A sentence-level semantic highlighting model for Arabic text, designed for RAG (Retrieval-Augmented Generation) systems.

Model Description

This model identifies and highlights sentences in Arabic text that are relevant to a given query. It was fine-tuned on the HeshamHaroon/arabic-semantic-relevance dataset using span annotations.

Model Details

Base Model: BAAI/bge-reranker-base
Task: Sentence-level semantic relevance classification
Language: Arabic (العربية)
Training Data: ~66,000 query-sentence pairs extracted from span annotations

Performance Metrics

Metric	Score
Accuracy	93.13%
F1 Score	94.58%
Precision	94.85%
Recall	94.30%
AUC-ROC	98.24%

Usage

import torch
import numpy as np
import re
from transformers import AutoModelForSequenceClassification, AutoTokenizer

class ArabicSemanticHighlighter:
    def __init__(self, model_path):
        self.model = AutoModelForSequenceClassification.from_pretrained(
            model_path,
            num_labels=1,
        )
        self.tokenizer = AutoTokenizer.from_pretrained(model_path)
        self.device = torch.device('cuda' if torch.cuda.is_available() else 'cpu')
        self.model.to(self.device)
        self.model.eval()

    def _split_sentences(self, text, language="ar"):
        if language == "ar":
            sentences = re.split(r'[.؟!。

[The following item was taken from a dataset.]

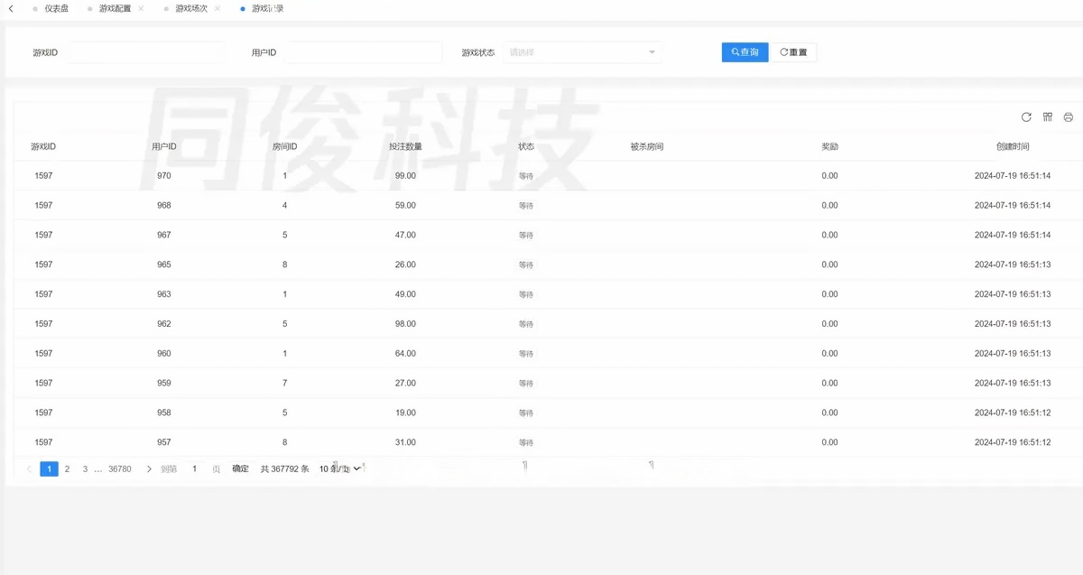Screen dimensions: 1083x575
Task: Click the print table icon
Action: [1069, 117]
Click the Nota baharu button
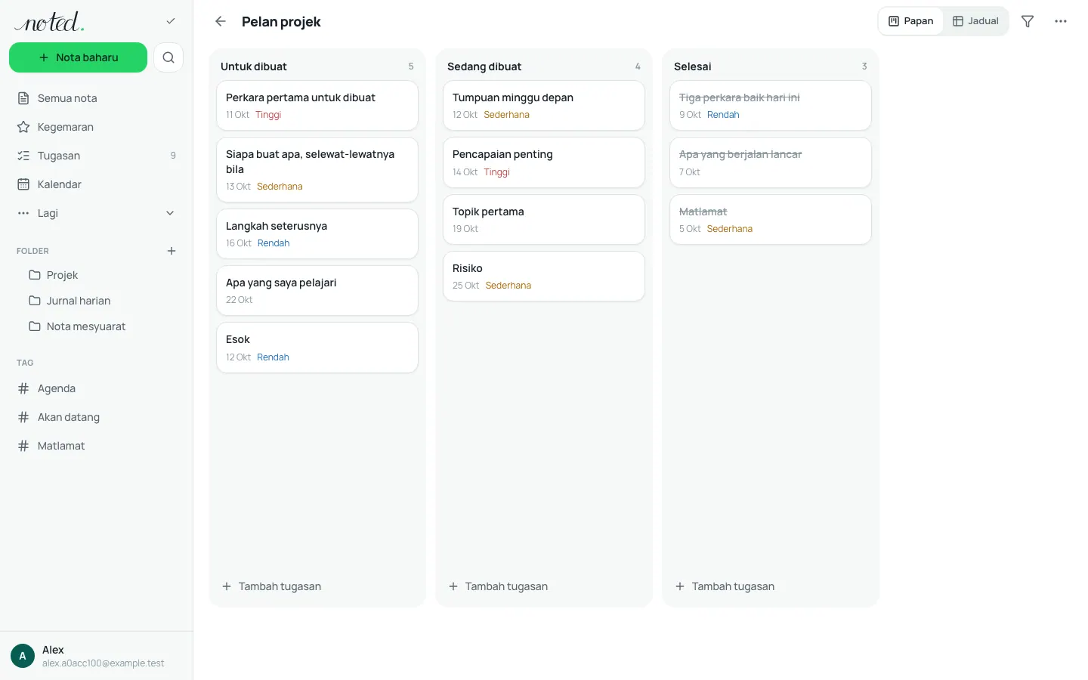The height and width of the screenshot is (680, 1088). (x=78, y=57)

\n]', text)
        else:
            sentences = re.split(r'[.?!\n]', text)
        return [s.strip() for s in sentences if s.strip() and len(s.strip()) > 5]

    def _score_sentence(self, question, sentence):
        inputs = self.tokenizer(
            question, sentence,
            truncation=True,
            max_length=256,
            padding='max_length',
            return_tensors='pt'
        ).to(self.device)

        with torch.no_grad():
            logit = self.model(**inputs).logits.squeeze().item()
            return 1 / (1 + np.exp(-logit))

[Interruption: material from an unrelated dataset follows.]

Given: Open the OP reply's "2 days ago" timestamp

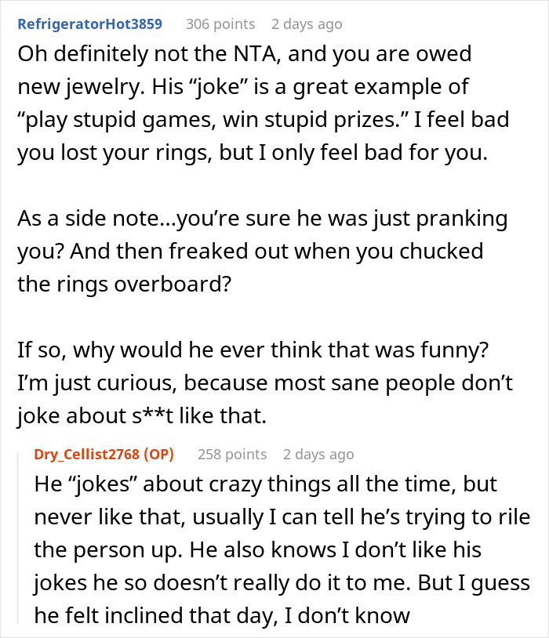Looking at the screenshot, I should click(x=318, y=455).
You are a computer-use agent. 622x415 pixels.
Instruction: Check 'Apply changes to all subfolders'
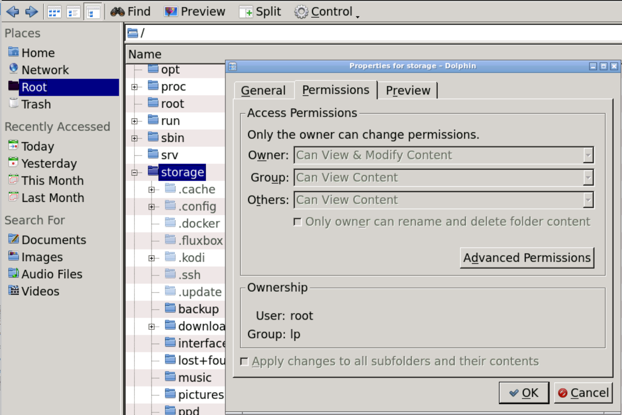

    def process(self, question, context, threshold=0.5, language="auto", return_sentence_metrics=False):
        """
        Highlight relevant sentences in context based on the question.

        Args:
            question: Query string
            context: Text to search for relevant sentences
            threshold: Minimum probability for relevance (default: 0.5)
            language: "ar", "en", or "auto"
            return_sentence_metrics: Include probability scores

        Returns:
            dict with highlighted_sentences, all_sentences, and optionally sentence_probabilities
        """
        if language == "auto":
            arabic_chars = len(re.findall(r'[\u0600-\u06FF]', context))
            language = "ar" if arabic_chars > len(context) * 0.3 else "en"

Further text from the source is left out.